*** Opening of Task input ***

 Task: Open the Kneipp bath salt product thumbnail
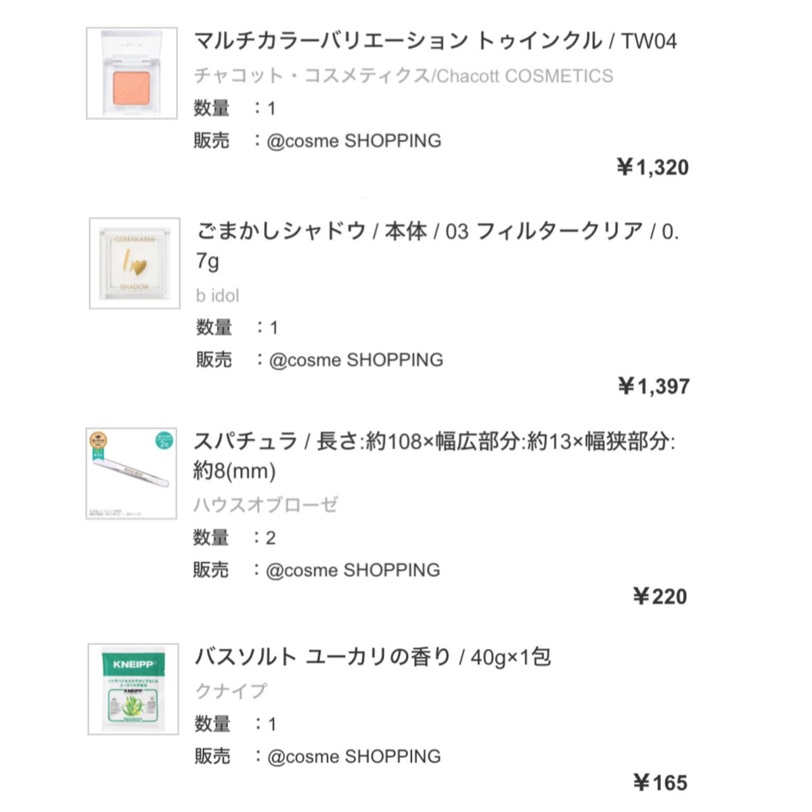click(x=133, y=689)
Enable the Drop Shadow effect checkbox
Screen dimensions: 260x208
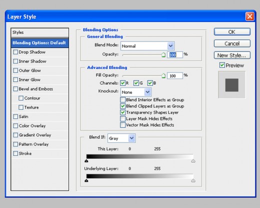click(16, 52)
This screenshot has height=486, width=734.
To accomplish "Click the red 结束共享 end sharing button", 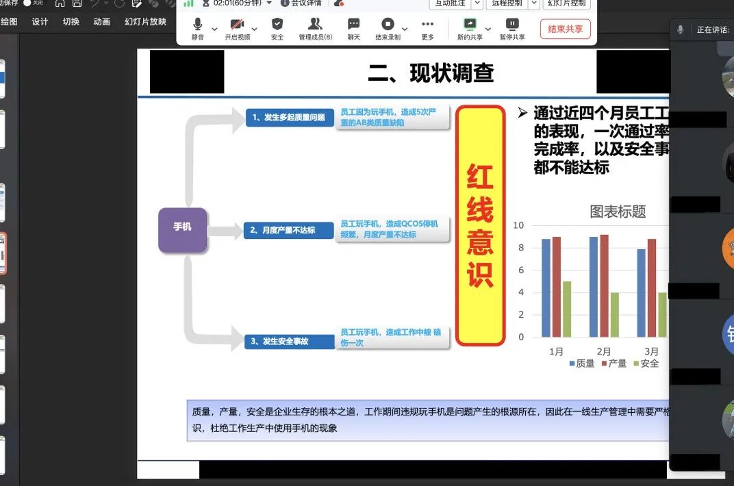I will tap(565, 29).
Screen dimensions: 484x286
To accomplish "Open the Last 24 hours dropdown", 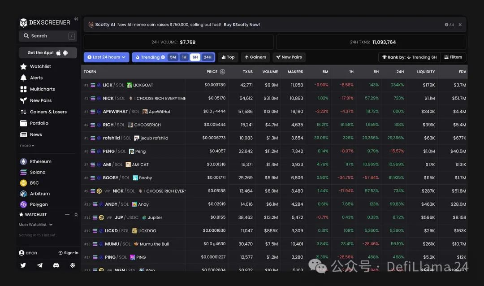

*** Close of Task input ***

■ Task description
Each line from the one that holds "Screen dimensions: 484x286" through the final line of the data must be retyped exactly; the pictures must not appear.

■ Result of the task
Screen dimensions: 484x286
To accomplish "Open the Last 24 hours dropdown", 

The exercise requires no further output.